Он возникает в комнате следователя Толокно бесшумно. Еще секунду назад его не было, и вот он уже стоит у стола. Румяные щечки, седая бородка клинышком, спортивная куртка. На голове яркая вязаная шапочка с помпоном.

Современный гномик, прибывший по судебной повестке.

— Я и сам собирался к вам, — с мрачной торжественностью объявляет ювелир.

— Собирались? По какой причине? Если не секрет?

Христофор Кузьмич тяжело вздыхает. Он снимает свой вязаный колпак и хватается за табуретку, чтобы подтащить ее поближе к столу.

— Я пришел с повинной, — торжественно сообщает он. — Сорок лет назад из-за моей халатности утеряны ценности артели «Красный ювелир». Их украли. Но я расплатился… Да, да… Передал в руки представителей подполья другие ценности… У меня есть… то есть была расписка.

— А где она, расписка?

— Хранилась в сейфе. Но он не так давно был похищен из моего дома.

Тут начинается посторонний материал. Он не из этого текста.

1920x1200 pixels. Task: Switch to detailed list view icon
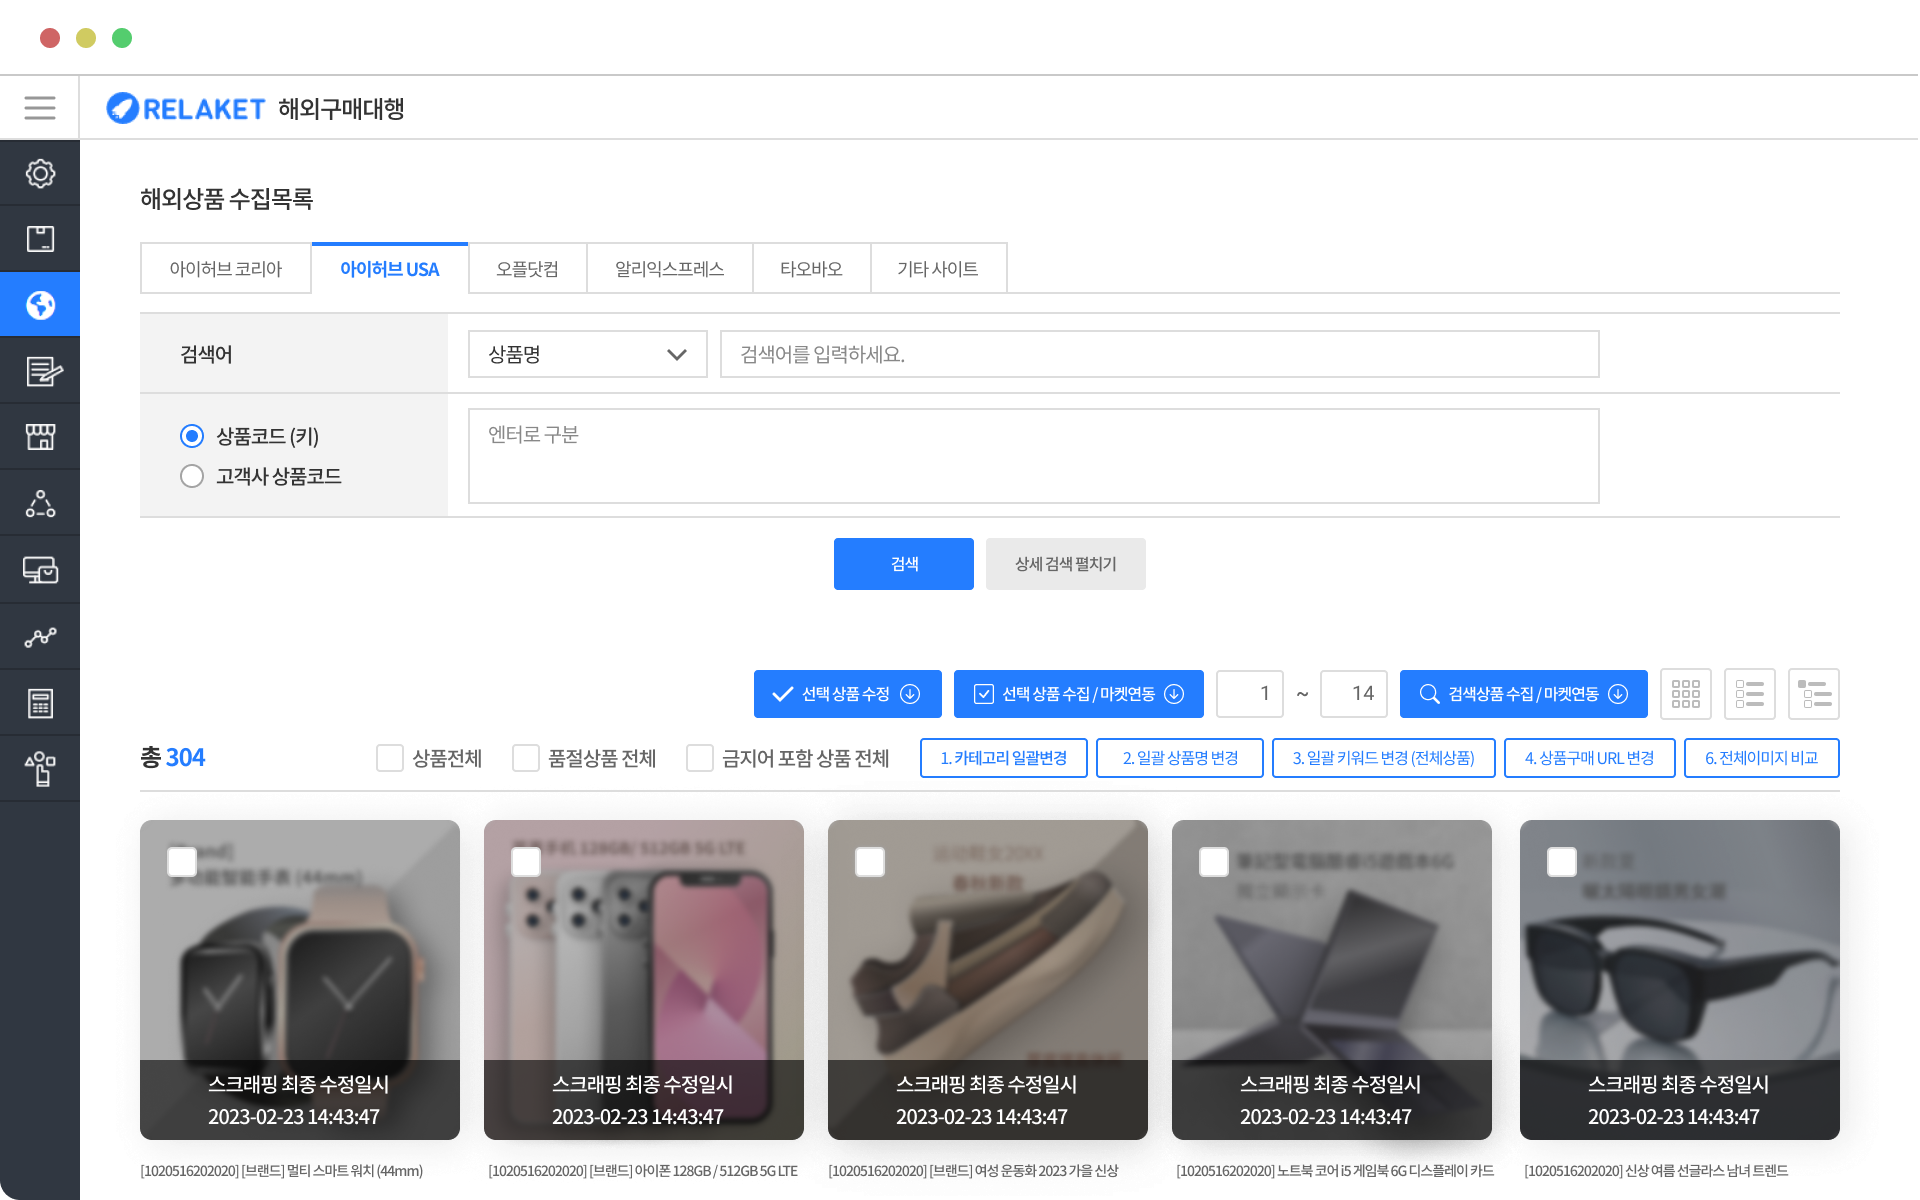tap(1813, 694)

Следователь просит Христофора Кузьмича подробно рассказать о том, что произошло в промозглый сентябрьский день 1942 года на шоссе, ведущем в Привольск. Когда ювелир оканчивает свое повествование, Толокно спрашивает:

— Почему вы решили рассказать об этом только сейчас, спустя сорок лет?

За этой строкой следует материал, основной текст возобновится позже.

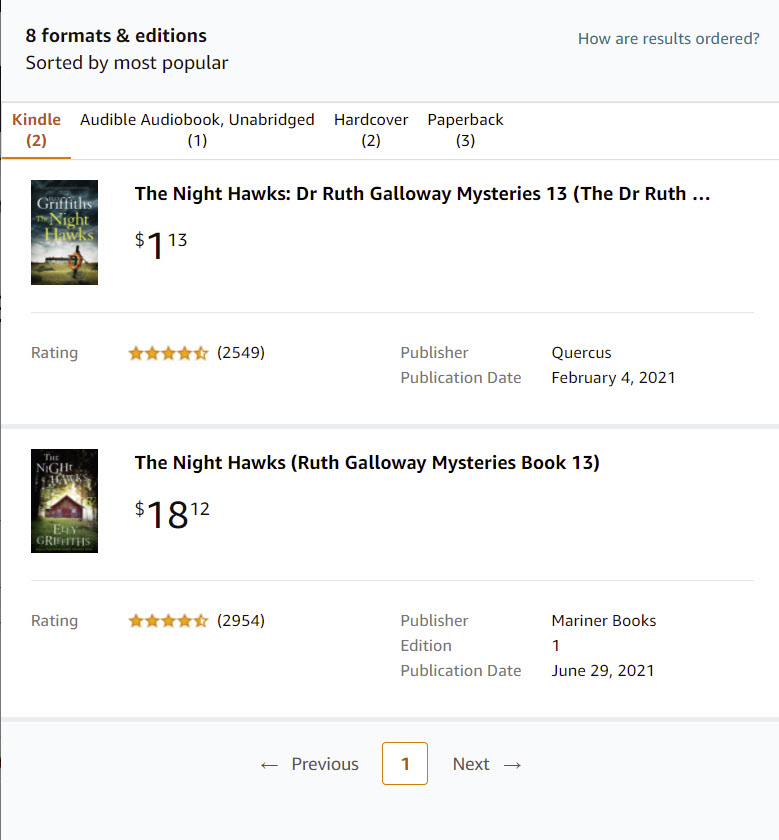Screen dimensions: 779x840
Task: Click the $18.12 Kindle price
Action: click(x=172, y=514)
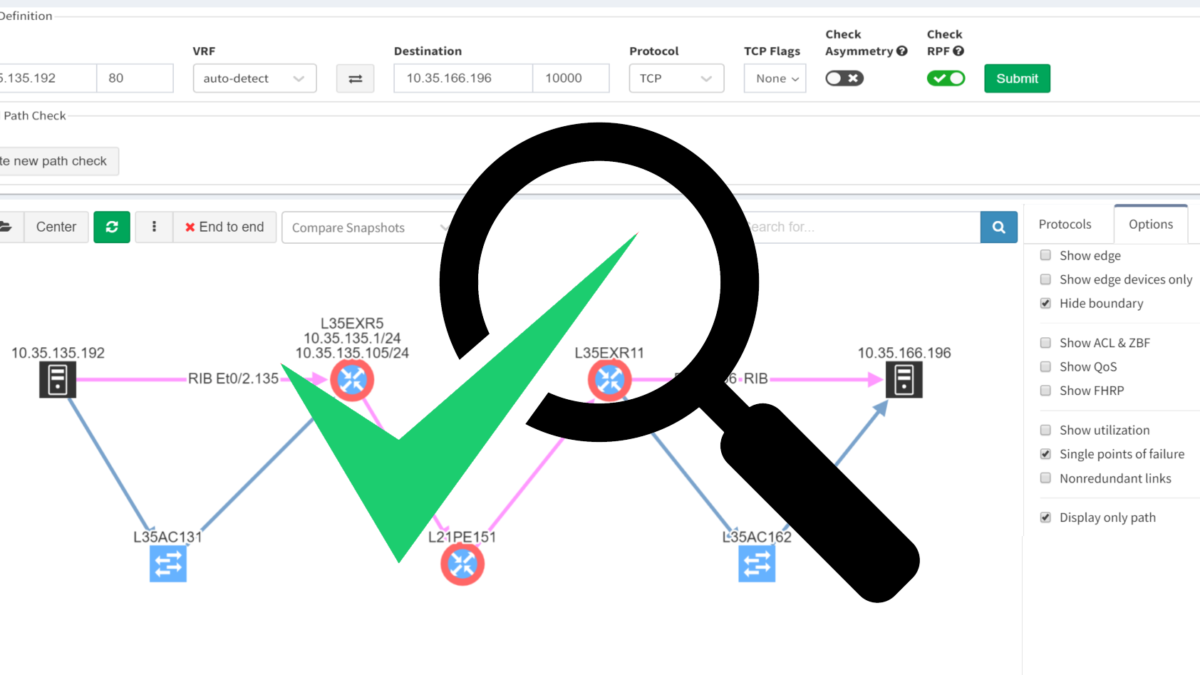
Task: Swap source and destination using arrows icon
Action: click(x=355, y=78)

Ювелир часто-часто кивает, клинышек бородки трясется.

— Я знал, что вы зададите этот вопрос! Я молчал потому, что… Потому, что… — Он не знает, что сказать, и выкрикивает: — Но я ведь вернул!

— Понятно, — говорит следователь. — Вы боялись ответственности за свою халатность. А теперь уже не боитесь, потому что истек срок давности?